**Activity:** Your task is to retype, exactly and only, the lines from the one containing "299x229 pixels. Task: Open" to the final line of the entries, leaving out all pictures.

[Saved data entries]
....

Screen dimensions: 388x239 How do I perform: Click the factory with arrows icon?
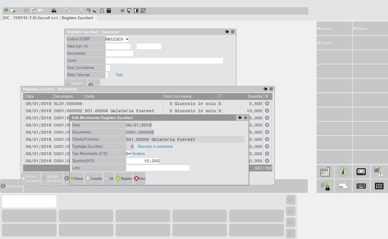coord(325,172)
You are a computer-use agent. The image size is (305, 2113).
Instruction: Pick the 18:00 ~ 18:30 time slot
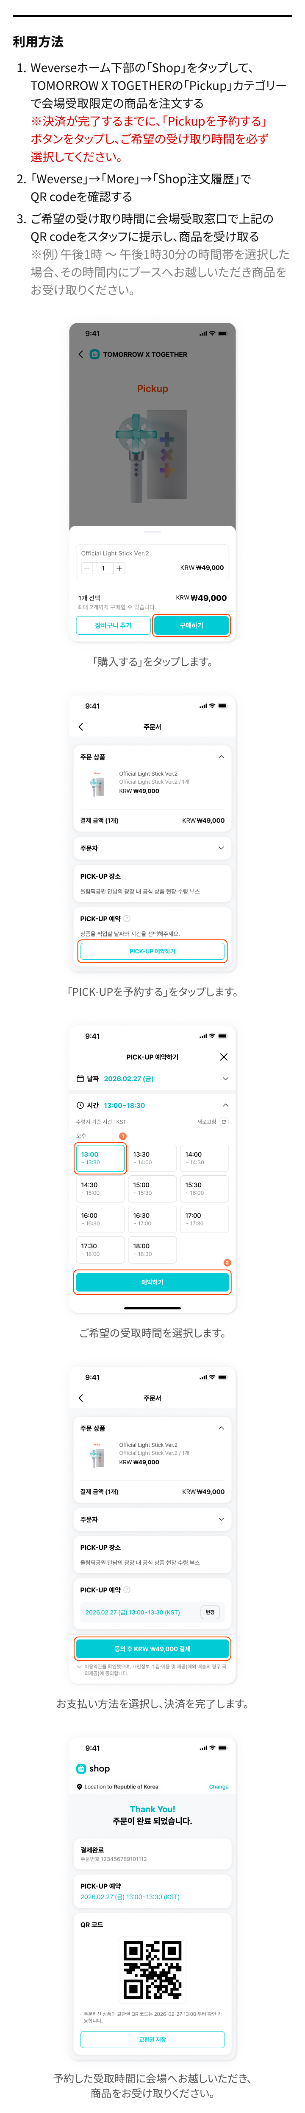pyautogui.click(x=152, y=1249)
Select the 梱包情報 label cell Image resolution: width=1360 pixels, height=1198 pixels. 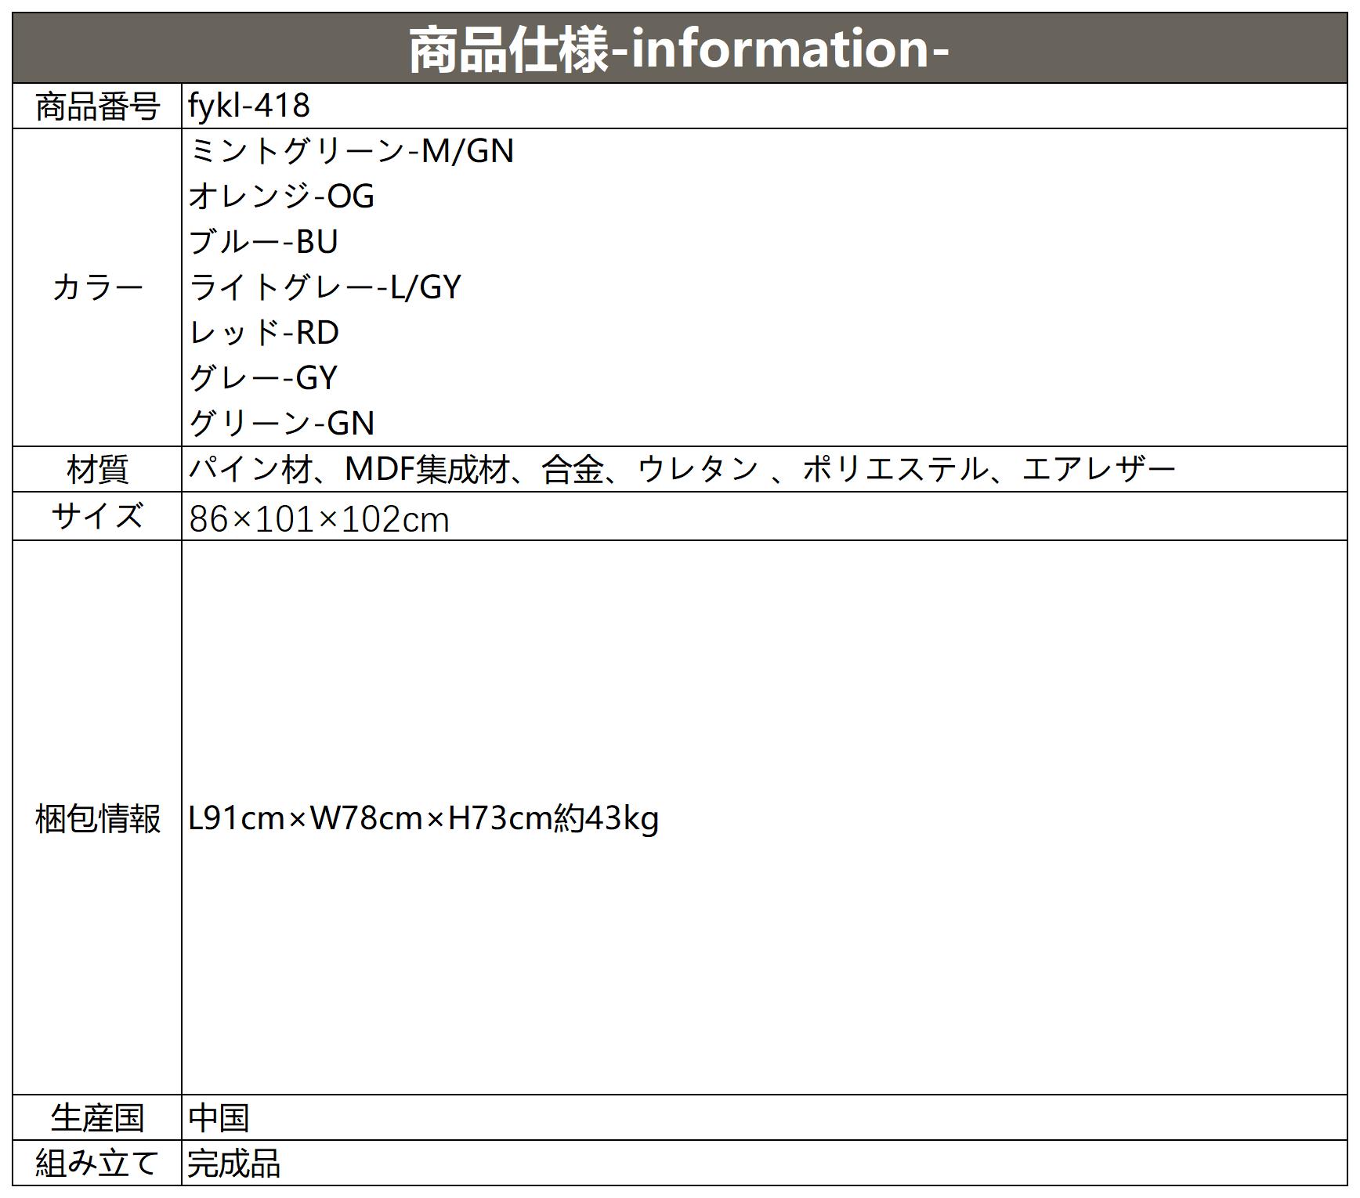click(97, 818)
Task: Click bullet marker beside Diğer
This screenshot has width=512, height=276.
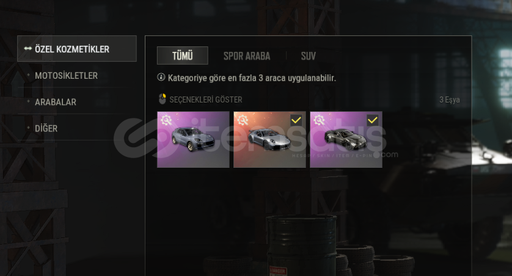Action: point(28,128)
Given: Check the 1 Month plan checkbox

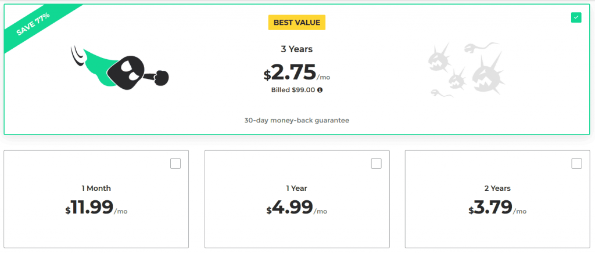Looking at the screenshot, I should (x=175, y=164).
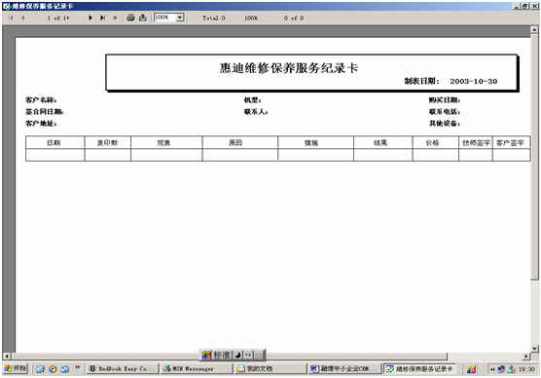Open the 100% zoom dropdown
Viewport: 541px width, 378px height.
tap(180, 18)
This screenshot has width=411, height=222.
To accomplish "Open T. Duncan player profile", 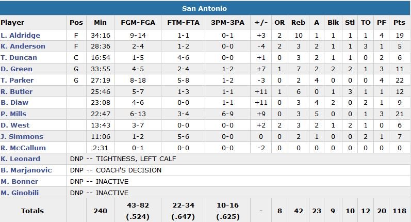I will pos(19,58).
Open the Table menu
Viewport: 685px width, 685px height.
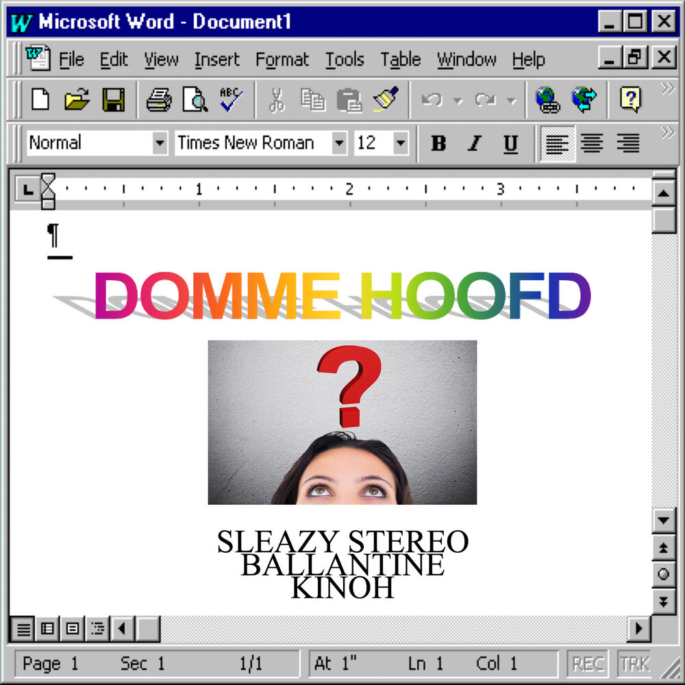pyautogui.click(x=400, y=60)
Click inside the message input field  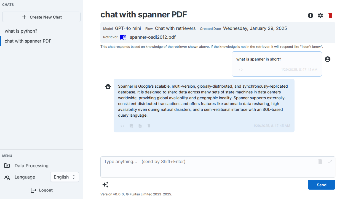click(193, 166)
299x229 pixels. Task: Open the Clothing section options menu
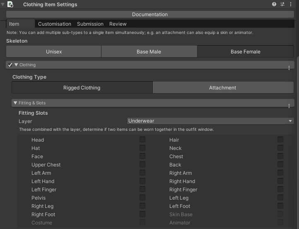click(x=289, y=67)
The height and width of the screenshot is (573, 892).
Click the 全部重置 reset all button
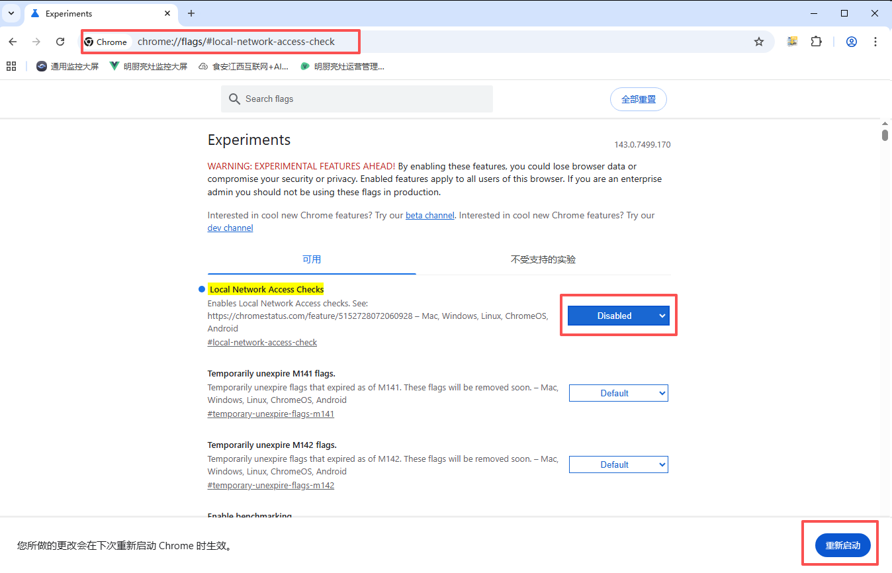[638, 99]
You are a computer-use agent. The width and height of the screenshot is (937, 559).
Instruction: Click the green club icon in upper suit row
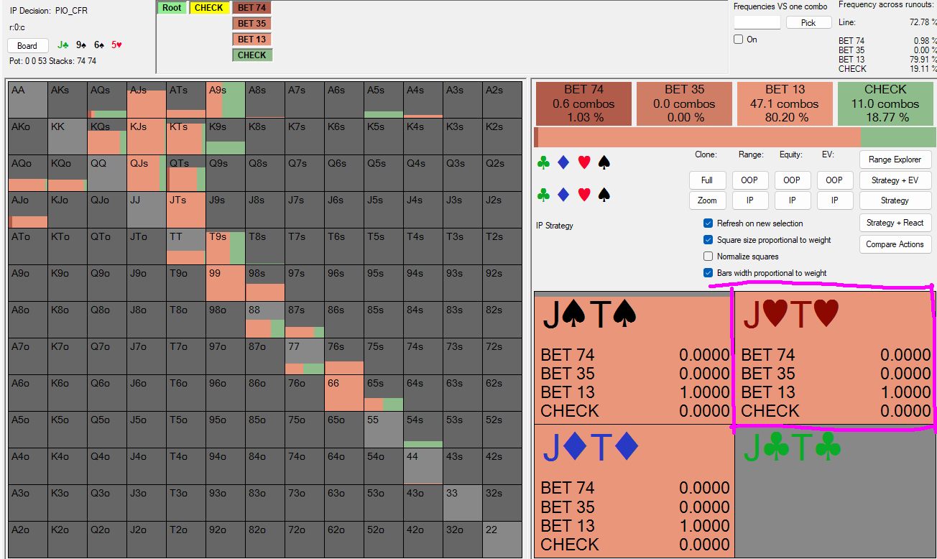click(544, 163)
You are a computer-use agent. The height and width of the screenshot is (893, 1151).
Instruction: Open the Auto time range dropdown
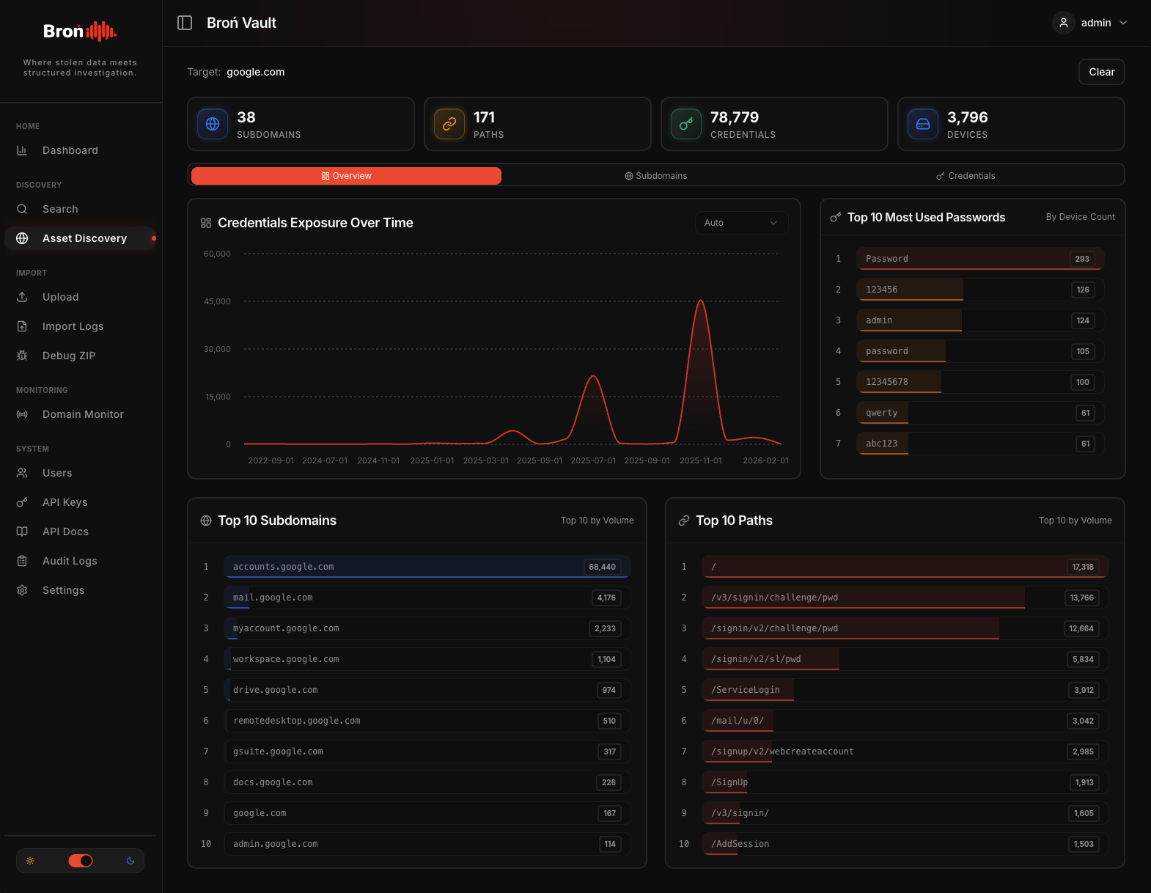[741, 223]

....

**The answer:**
299x229 pixels. Task: Open the Clothing section options menu
click(x=289, y=67)
The height and width of the screenshot is (573, 892).
Click the 全部重置 reset all button
[638, 99]
You are a computer-use agent. The width and height of the screenshot is (937, 559).
Instruction: Click the green club icon in upper suit row
click(544, 163)
You are a computer-use agent. The height and width of the screenshot is (893, 1151).
Instruction: Open the Auto time range dropdown
[741, 223]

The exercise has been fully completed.